Instructions to follow —
Answer these questions from the article on dogs understanding nouns below:
(a) How many dog owners called out the words for their pets' toys?
(b) What method did the study authors use to measure the dogs' brain activity?
(c) What human brain response did the dogs' signal resemble when they were shown a mismatched object?

Source extract —
● ● ● ●

Dogs Can Understand Nouns And Link Words With Objects In Their Minds

Dogs have an innate ability to recognize nouns, forming mental representations of the objects they hear referenced with words. And while our furry friends may have kept this remarkable power hidden up to now by generally refusing to fetch items on demand, a new study on canine brain activity has given them away.

Until now, most research into dogs’ linguistic skills had tested their ability to retrieve specific objects, with disappointing performances making it difficult to assess the extent to which pooches recognize reference words. To gain a deeper understanding, the authors of the new study used non-invasive electroencephalography (EEG) to measure the animals’ brain activity when hearing nouns from their learned vocabulary.

The researchers had 18 dog owners call out the words for toys that their pets knew by name, before holding up either said item or a mismatched object. Observing the dogs’ EEG readings, the study authors noted that this brain activity differed depending on whether the displayed toy matched the recited word or not.

For instance, when the dogs were presented with a mismatch, their brains reacted by producing a signal resembling what’s known as the “N400 effect” in humans. This particular brain response generally arises when we hear or read words that don’t line up with our expectations and is seen as “a well-established neural correlate of semantic processing,” the authors write.

   

In a statement, study author Marianna Boros explained that the presence of this signal in the dogs’ ECG readings indicates that “they activate a memory of an object when they hear its name.”

● ● ● ●

Dataset records —
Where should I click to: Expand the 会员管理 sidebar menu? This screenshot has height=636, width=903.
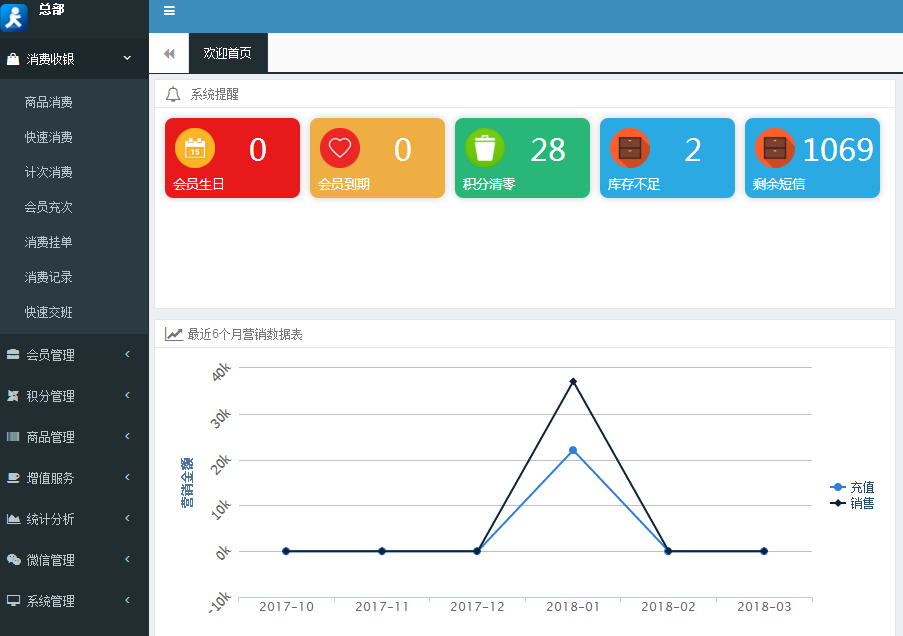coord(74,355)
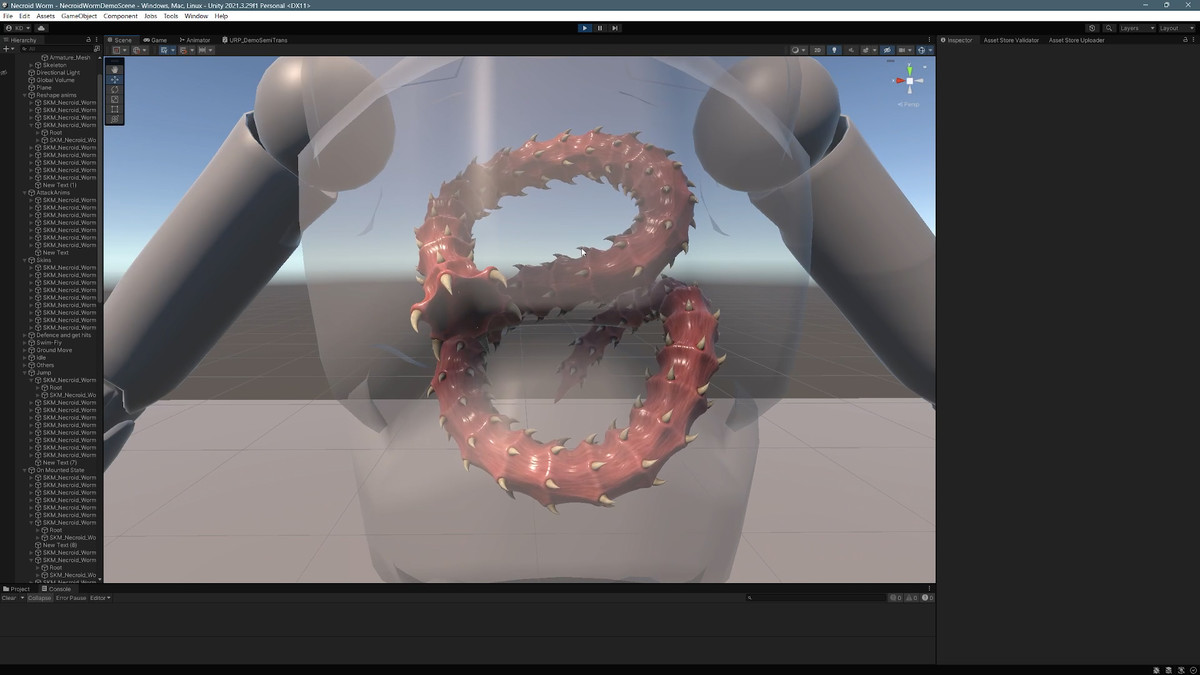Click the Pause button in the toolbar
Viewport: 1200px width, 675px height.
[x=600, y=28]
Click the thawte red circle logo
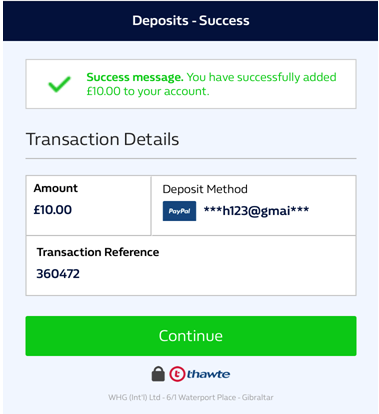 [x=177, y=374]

● ● ● ●

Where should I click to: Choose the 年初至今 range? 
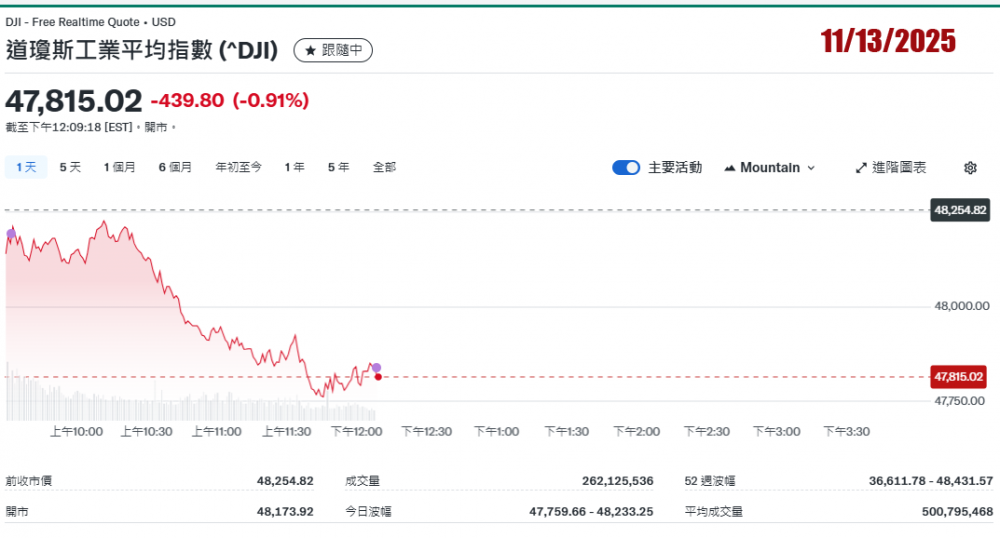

● ● ● ●

Answer for this exercise —
(a) 18 dog owners.
(b) Non-invasive electroencephalography (EEG).
(c) The "N400 effect."